NNs and Deep Learning
This site contains a portfolio of experiments and notes on NNs and DL. The aim is twofold:
- use visualisations to understand the latent space when a NN is training
- keep up to date with NN programming practices
Visualising the Latent Space of a beta-VAE
The KL loss in a VAE encourages the encoder to map inputs to latents that are close to the prior distribution \(\mathcal{N}(0, I)\). We can visualise this distribution for each class in the MNIST dataset by approximating it as a Mixture of Gaussians.
Standard VAE (β = 1)
β = 10
Both VAEs have the same architecture with a 2D latent space, and were trained for a single epoch. In both cases, the model learns to try and separate the the location of the class distributions, however there is significant overlap between the numbers 4 and 9, which is to be expected. The shapes of the distributions are very similar in the beta VAE, which is due the stronger KL loss.
Separable Latent Space in Classification
In classification tasks, a NN learns weights so that it is able to create simple decision boundaries to separate classes in the latent space.

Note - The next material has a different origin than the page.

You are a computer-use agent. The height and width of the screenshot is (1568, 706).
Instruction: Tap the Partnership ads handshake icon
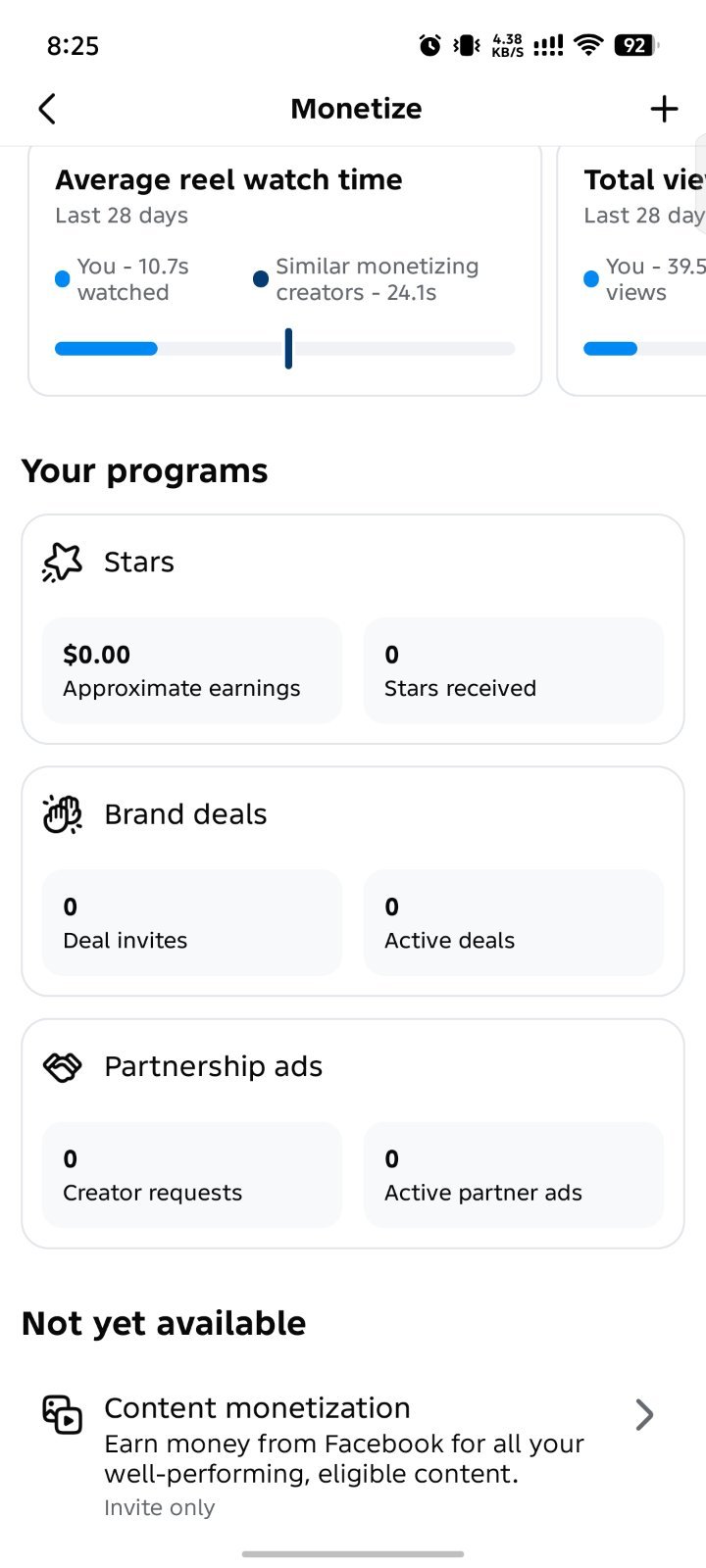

Linear Transformation as a Mask in Classification
When there is no non-linearity in the NN, the weights are equivalent to a single linear transformation. In the case of classification, intuitively, we are applying a mask on the input.
Notes
The notes/
folder contains markdown notes on the relevant NN theory required for the experiments. It also contains notes and exercises from the book Neural Networks and Deep Learning.
For each chapter, I have written some notes and answers to most exercises / problems:
This is a WIP; I have yet to do the later chapters. I also aim to cover the following topics:
- Notes on Activation Functions
- Swish, softplus (for VAE to predict variance)
- Regularisation: L1, L2, Dropout, Continual Backprop
- Grid search over batch-size, lr using hydra
Quarto
Quarto was used to generate the website for this repo.